Methods: Subjects with asthma-like symptoms and negative bronchodilation test were initially evaluated to undergo FeNO measurement and methacholine bronchial challenge. Diagnostic performance of FeNO to predict PD20 to methacholine <800 μg was examined by constructing receiver-operating characteristic curves.
Results: A total of 112 subjects met the inclusion criteria. In all subjects, FeNO >32 ppb was associated with a sensitivity of 0.47 and a specificity of 0.85 for the identification of the PD20 <800 μg (AUC = 0.691, 95% CI = 0.6-0.775, p = 0.00002).

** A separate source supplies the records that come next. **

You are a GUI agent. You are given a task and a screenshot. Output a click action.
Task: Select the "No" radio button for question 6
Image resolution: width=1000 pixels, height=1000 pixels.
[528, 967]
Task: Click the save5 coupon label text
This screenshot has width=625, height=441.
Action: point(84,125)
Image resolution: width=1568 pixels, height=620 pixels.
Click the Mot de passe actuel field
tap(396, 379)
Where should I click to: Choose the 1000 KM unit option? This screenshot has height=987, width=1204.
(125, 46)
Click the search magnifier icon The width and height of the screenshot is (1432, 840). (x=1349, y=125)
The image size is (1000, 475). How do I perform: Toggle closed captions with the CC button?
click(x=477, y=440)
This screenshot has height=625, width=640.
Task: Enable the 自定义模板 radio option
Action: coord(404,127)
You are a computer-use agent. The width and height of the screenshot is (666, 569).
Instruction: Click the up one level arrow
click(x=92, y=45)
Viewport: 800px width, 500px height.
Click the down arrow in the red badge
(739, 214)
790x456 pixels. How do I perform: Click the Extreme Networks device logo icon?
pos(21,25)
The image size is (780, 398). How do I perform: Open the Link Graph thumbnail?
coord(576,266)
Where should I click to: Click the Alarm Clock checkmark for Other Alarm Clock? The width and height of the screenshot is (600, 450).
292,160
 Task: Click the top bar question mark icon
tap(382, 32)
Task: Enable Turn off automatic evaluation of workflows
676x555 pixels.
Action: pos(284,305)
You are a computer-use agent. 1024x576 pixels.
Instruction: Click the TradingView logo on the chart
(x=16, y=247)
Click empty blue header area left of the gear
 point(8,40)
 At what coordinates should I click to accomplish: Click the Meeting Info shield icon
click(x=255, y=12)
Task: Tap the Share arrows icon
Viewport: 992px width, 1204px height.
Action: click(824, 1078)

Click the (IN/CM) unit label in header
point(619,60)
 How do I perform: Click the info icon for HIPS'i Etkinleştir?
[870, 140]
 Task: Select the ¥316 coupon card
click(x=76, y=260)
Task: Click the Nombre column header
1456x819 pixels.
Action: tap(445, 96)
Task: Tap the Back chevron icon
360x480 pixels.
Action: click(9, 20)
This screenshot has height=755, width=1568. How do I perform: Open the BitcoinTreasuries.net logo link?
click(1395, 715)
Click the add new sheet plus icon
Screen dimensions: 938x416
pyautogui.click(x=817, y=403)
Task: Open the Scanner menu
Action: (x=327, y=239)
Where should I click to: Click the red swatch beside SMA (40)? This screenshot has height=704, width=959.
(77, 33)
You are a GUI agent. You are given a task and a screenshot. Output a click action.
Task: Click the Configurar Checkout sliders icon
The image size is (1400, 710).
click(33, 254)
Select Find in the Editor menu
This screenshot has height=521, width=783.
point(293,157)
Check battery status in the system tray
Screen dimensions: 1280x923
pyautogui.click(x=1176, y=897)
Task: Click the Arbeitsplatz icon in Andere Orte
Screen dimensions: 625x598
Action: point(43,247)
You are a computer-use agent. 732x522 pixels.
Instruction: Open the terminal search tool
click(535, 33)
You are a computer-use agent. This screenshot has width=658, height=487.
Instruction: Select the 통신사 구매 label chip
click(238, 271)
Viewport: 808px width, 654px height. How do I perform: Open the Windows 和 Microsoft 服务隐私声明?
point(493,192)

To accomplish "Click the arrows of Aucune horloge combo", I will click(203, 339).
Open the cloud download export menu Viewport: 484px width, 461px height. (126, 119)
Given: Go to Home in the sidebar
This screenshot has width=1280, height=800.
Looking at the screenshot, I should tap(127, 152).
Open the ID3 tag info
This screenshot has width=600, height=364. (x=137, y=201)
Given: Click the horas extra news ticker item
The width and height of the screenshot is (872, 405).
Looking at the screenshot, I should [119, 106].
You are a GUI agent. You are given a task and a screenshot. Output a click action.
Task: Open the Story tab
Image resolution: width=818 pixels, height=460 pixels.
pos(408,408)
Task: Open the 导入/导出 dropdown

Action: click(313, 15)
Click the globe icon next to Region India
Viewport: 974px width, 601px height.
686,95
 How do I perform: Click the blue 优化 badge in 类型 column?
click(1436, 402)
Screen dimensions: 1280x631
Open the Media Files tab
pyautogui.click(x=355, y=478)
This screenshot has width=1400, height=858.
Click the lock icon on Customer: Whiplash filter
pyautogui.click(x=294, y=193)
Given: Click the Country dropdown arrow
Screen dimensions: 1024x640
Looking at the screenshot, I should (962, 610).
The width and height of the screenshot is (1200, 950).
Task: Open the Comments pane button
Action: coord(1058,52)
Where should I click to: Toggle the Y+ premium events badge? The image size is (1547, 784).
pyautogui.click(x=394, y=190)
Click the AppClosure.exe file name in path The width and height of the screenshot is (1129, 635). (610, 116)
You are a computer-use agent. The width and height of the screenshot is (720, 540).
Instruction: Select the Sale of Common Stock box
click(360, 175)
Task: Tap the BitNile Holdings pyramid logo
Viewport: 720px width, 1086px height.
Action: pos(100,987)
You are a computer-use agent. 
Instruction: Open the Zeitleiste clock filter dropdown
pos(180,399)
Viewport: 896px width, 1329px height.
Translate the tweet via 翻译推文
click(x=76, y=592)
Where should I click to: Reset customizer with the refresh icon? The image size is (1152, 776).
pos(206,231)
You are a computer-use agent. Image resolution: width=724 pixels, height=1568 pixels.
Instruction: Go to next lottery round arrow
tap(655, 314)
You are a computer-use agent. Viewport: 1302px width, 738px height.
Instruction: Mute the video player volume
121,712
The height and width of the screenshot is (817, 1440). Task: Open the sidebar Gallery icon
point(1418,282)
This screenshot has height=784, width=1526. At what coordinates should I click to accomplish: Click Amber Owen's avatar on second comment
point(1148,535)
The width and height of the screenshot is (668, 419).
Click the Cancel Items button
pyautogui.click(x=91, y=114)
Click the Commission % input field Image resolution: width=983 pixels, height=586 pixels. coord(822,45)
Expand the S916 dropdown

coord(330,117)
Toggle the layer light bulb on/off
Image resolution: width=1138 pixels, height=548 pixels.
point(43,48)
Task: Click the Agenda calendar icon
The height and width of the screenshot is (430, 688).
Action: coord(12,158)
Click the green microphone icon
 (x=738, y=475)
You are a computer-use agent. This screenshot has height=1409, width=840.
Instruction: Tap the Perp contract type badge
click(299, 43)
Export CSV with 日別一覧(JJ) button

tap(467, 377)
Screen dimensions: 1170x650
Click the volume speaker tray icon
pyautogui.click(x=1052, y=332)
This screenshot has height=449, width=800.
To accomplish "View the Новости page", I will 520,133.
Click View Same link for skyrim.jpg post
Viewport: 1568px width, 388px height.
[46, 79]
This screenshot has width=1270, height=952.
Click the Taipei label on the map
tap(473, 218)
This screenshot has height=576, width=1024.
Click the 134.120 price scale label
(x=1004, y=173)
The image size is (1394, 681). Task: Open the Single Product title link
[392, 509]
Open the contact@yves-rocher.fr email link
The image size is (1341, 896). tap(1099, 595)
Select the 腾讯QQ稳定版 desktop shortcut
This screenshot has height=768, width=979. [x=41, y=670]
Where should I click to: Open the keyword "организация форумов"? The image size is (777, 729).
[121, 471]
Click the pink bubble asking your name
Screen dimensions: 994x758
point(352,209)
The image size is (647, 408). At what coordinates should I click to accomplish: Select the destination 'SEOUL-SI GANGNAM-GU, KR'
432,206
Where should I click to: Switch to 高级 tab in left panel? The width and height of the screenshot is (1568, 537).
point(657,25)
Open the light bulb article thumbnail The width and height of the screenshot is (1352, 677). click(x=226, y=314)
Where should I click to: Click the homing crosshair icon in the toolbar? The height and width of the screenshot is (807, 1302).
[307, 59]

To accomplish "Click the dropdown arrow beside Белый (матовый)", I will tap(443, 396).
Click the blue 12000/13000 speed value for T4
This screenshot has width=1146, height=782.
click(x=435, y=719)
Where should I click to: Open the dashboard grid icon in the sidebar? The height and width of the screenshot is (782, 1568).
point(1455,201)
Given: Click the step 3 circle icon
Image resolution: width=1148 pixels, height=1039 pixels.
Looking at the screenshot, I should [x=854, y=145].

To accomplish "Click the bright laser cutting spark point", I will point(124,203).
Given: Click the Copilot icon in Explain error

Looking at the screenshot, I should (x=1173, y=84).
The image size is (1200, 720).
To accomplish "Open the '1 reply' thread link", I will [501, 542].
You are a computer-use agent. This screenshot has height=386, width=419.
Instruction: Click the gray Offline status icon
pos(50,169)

In smokers, FeNO >11 ppb was associated with a sensitivity of 0.85 and a specificity of 0.5 for the identification of PD20 <800 μg (AUC = 0.625, 95% CI = 0.45-0.772, p = 0.18), while in atopics a FeNO level >26 ppb was associated with a sensitivity of 0.55 and a specificity of 0.85 (AUC = 0.677, 95% CI = 0.53-0.8, p = 0.02).
Conclusions: In subjects with symptoms compatible with asthma but without spirometric reversibility, specific cutoff levels for FeNO levels significantly predict the positive methacholine challenge, with significant confounding factors being atopy and current smoking.